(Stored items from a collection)

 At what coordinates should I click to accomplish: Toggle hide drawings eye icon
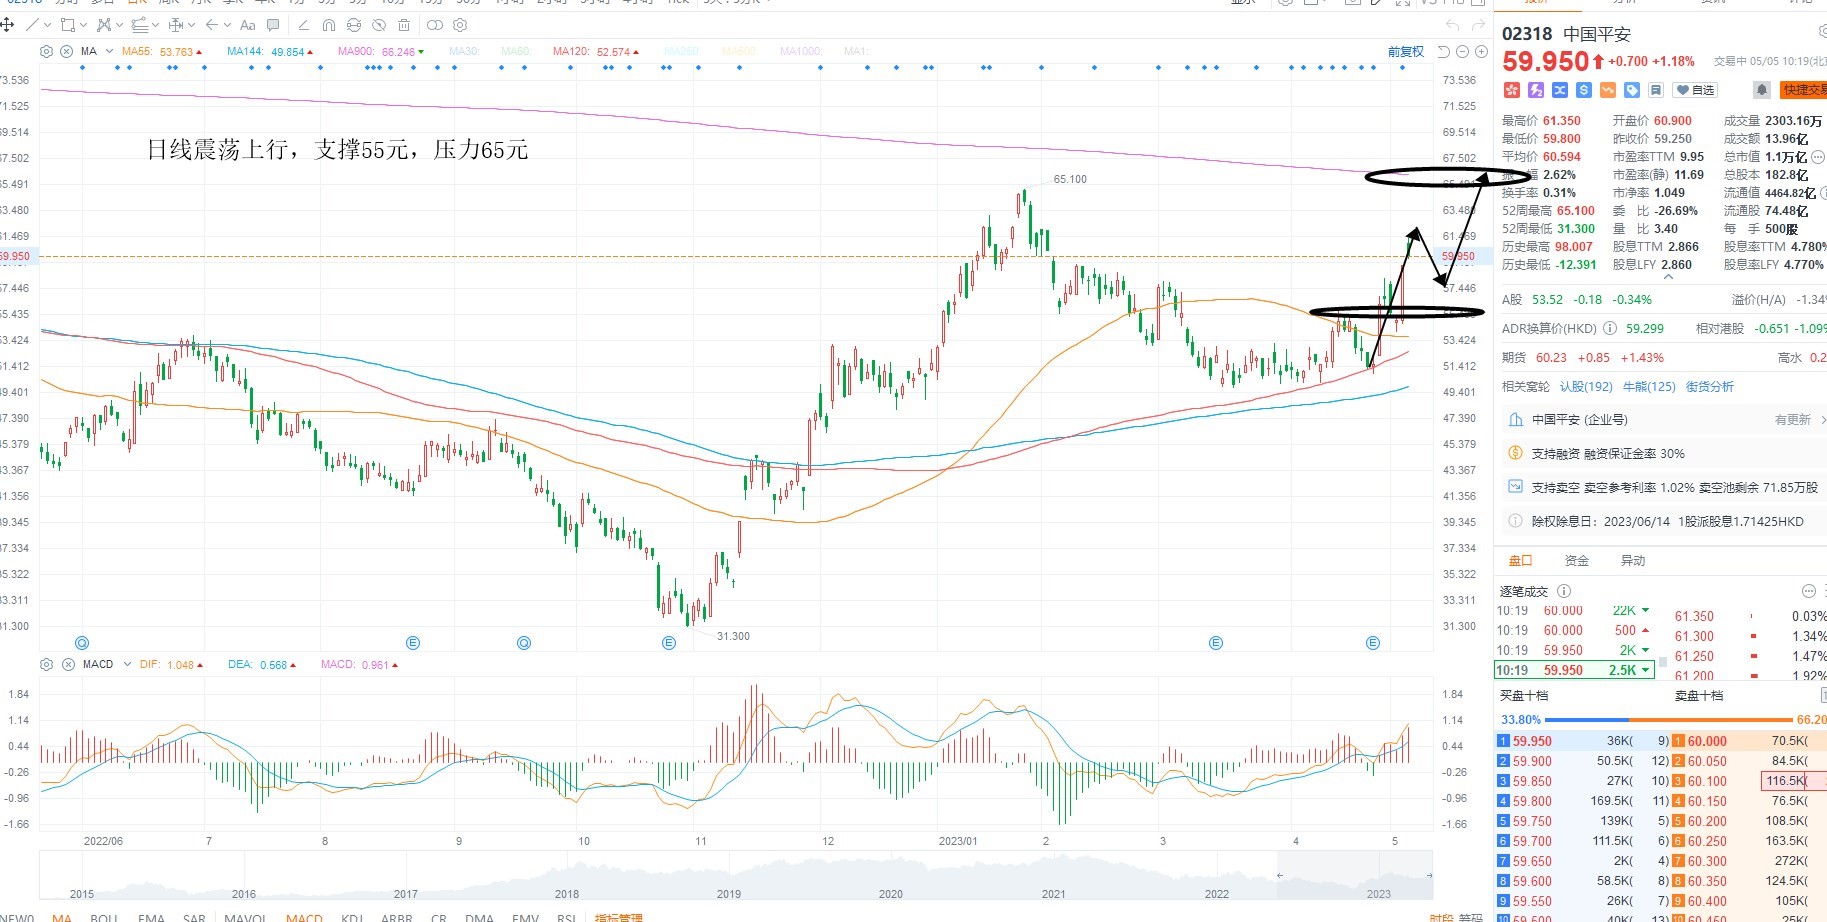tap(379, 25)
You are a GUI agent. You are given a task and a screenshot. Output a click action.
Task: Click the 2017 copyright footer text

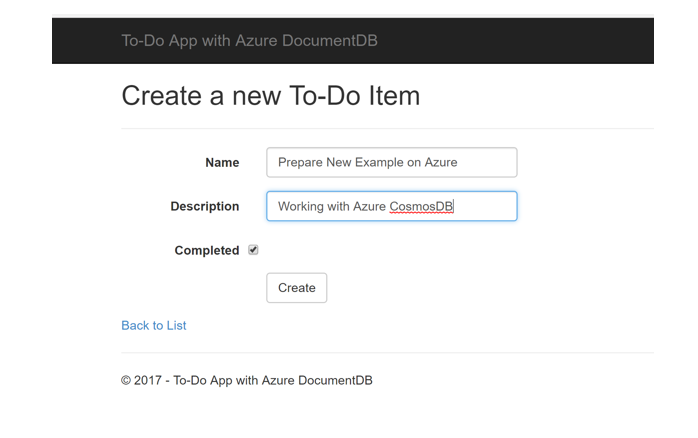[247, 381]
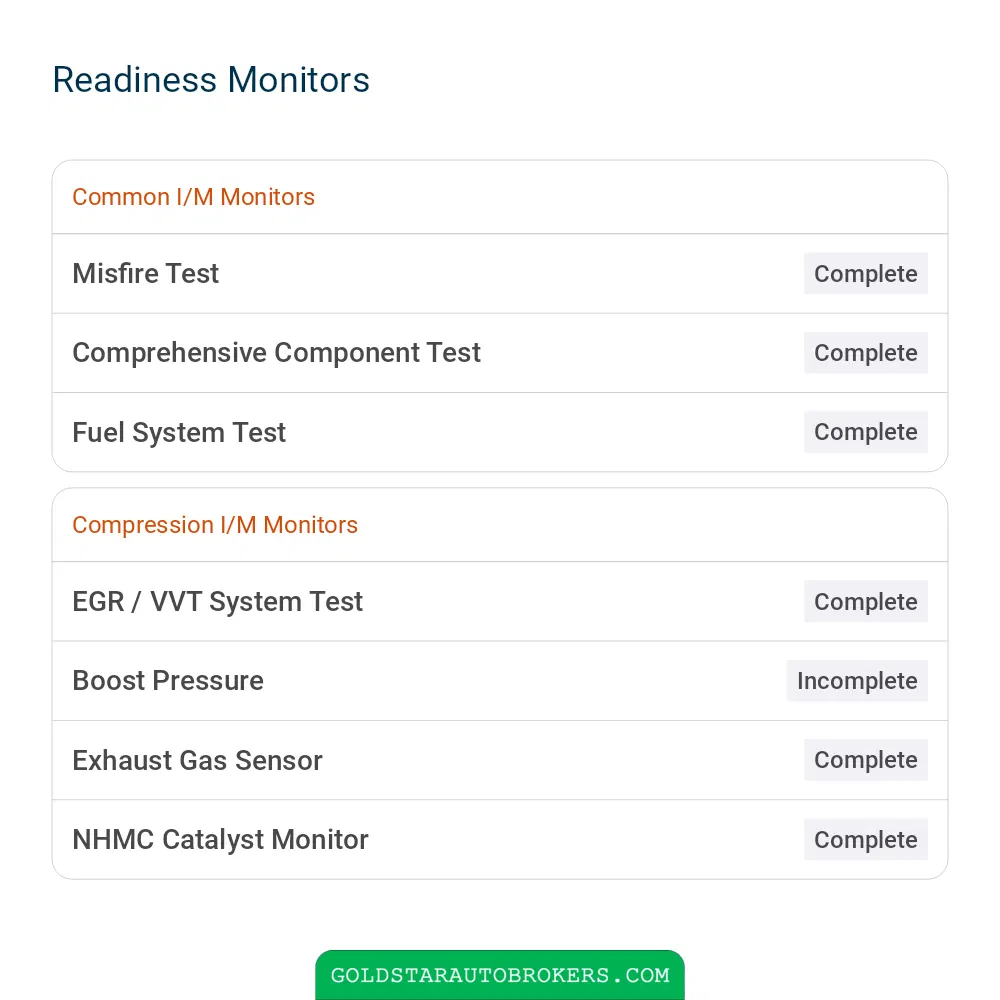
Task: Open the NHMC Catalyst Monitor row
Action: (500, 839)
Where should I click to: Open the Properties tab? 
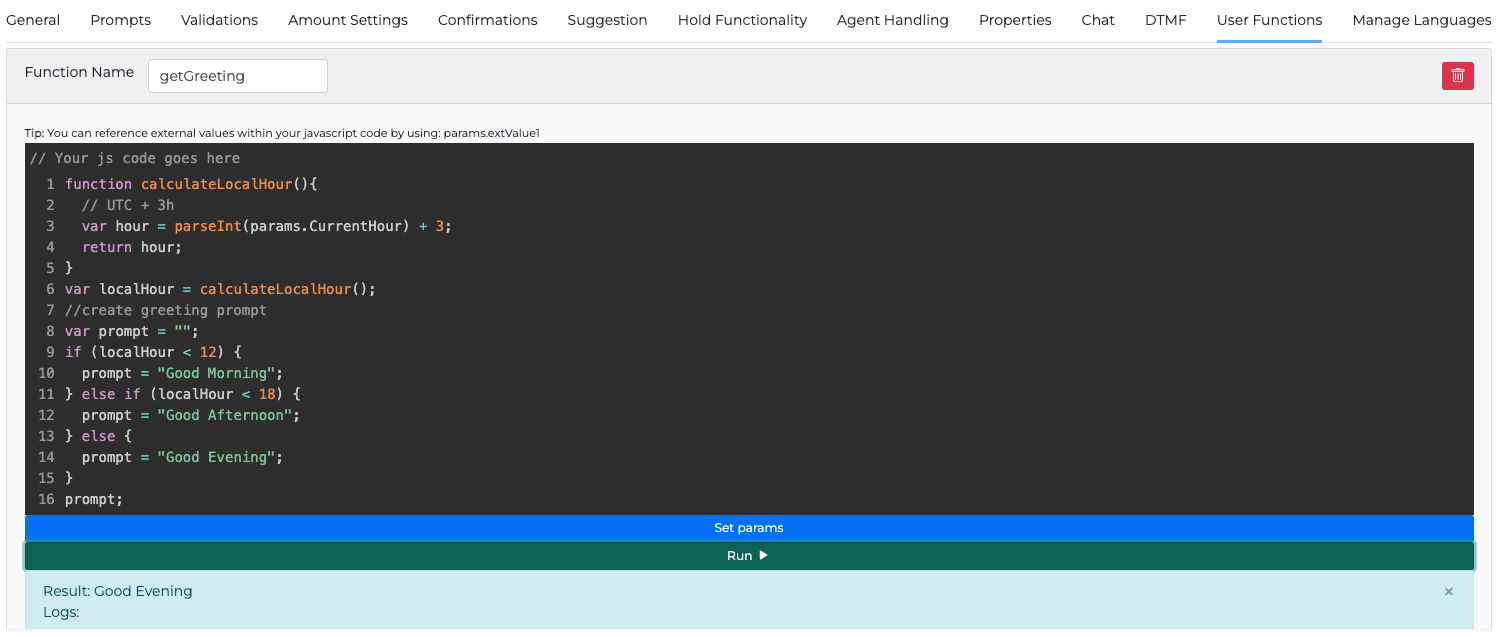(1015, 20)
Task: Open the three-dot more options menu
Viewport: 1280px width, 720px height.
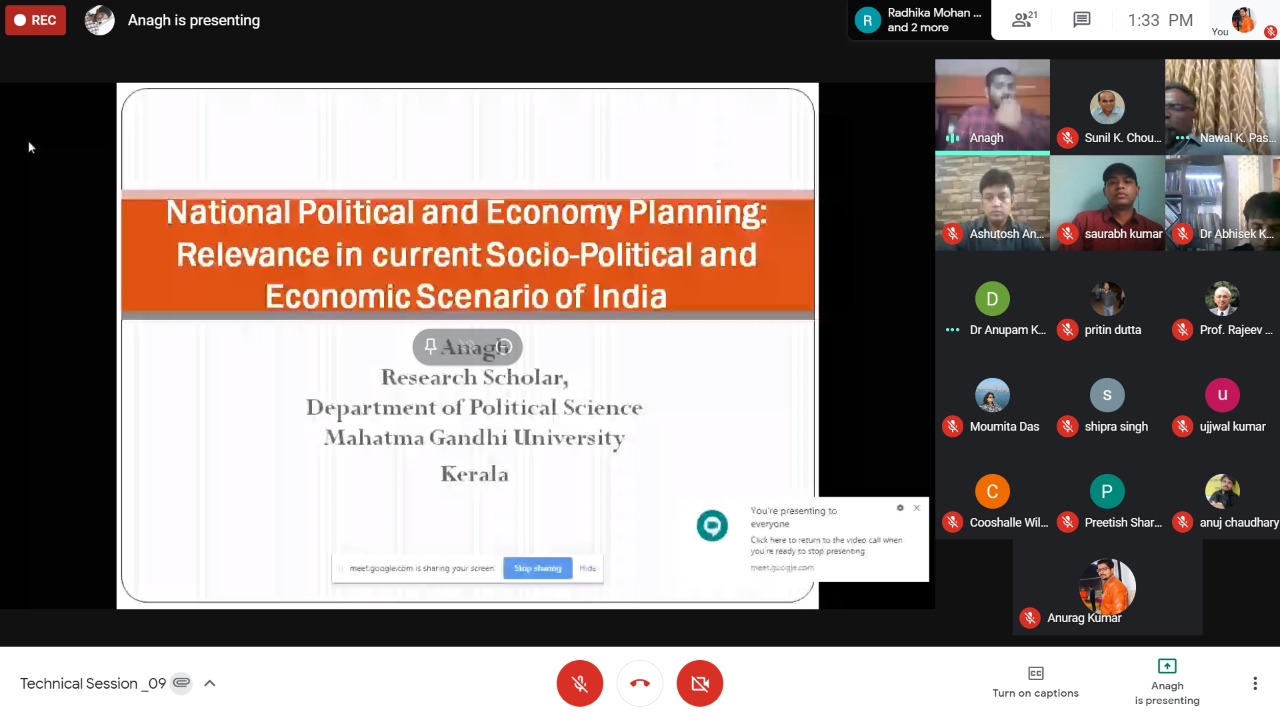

— Activity —
Strip out the pictures and quote the remaining data word for word.

— Output for this task —
 At what coordinates should I click to accomplish: Toggle hide drawings eye icon
tap(379, 25)
You are a GUI agent. You are given a task and a screenshot. Output a click action.
Task: Click the 2017 copyright footer text

[247, 381]
Task: Open the NHMC Catalyst Monitor row
Action: (500, 839)
Where should I click to: Open the Properties tab? 
(1015, 20)
Task: Open the three-dot more options menu
Viewport: 1280px width, 720px height.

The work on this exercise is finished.